[[ EXERCISE MATERIAL open ]]

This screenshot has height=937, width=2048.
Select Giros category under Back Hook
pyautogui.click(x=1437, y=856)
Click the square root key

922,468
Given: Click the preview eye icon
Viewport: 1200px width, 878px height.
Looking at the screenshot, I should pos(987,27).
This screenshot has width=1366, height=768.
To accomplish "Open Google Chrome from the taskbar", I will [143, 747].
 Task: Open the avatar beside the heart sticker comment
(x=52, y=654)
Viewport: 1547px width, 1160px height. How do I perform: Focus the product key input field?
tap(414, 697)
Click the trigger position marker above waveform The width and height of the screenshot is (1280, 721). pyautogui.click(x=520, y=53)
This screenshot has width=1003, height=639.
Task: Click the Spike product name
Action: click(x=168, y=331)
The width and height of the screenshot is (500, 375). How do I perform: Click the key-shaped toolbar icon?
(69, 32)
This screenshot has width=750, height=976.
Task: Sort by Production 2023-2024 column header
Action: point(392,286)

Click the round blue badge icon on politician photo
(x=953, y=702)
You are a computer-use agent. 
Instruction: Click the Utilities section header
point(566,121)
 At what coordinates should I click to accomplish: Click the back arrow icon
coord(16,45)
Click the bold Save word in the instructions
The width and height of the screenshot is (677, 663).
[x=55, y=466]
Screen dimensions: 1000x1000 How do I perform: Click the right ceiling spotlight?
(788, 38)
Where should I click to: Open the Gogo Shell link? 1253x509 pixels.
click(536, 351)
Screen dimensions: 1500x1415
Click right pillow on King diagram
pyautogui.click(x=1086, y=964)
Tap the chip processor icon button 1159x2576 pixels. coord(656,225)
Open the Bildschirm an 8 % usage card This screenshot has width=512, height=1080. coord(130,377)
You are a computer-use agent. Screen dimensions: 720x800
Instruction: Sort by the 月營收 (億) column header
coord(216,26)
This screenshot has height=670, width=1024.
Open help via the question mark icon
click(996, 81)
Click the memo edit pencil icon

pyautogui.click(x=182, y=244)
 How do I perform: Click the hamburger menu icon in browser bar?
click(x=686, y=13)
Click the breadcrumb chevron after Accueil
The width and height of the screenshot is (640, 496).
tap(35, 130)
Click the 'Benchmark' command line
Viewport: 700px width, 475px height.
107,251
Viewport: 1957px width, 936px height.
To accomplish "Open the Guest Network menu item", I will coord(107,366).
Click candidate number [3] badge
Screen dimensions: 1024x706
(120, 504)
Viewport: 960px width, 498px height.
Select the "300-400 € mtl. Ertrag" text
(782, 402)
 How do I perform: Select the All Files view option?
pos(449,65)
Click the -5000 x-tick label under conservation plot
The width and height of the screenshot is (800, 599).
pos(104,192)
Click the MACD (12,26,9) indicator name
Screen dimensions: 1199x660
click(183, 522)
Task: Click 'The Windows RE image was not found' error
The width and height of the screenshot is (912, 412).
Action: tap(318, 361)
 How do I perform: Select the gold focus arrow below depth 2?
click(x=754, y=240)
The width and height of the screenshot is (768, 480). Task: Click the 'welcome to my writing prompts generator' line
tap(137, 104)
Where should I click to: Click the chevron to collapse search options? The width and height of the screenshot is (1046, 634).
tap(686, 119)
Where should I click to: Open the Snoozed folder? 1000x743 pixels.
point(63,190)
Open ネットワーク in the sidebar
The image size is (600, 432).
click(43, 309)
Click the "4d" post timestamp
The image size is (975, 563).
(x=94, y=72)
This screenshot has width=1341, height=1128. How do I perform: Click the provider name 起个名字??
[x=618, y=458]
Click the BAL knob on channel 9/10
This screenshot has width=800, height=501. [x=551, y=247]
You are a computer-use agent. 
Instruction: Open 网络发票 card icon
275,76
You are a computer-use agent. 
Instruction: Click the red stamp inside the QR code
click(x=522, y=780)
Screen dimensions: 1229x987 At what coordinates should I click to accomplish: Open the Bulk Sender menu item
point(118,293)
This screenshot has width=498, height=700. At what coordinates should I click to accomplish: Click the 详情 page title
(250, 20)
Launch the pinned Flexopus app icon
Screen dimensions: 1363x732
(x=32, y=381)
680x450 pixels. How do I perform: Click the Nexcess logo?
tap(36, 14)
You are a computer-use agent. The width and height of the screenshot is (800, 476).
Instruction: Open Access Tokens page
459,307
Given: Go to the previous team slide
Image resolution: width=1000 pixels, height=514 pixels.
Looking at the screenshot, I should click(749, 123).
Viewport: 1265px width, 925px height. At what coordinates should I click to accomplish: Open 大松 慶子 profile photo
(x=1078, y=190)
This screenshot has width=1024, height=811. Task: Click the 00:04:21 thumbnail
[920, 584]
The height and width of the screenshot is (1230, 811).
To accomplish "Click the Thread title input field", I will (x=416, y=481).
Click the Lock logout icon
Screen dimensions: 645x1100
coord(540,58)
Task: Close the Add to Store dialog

[[ EXERCISE MATERIAL closed ]]

* WHAT YOU HAVE TO DO *
Give only the lines from the one holding "Viewport: 1265px width, 925px" through the one holding "The height and", each restated exactly as it appears above.

* ANSWER SPACE *
Viewport: 1265px width, 925px height. At what coordinates should I click to accomplish: Open 大松 慶子 profile photo
(x=1078, y=190)
This screenshot has width=1024, height=811. Task: Click the 00:04:21 thumbnail
[920, 584]
The height and width of the screenshot is (1230, 811).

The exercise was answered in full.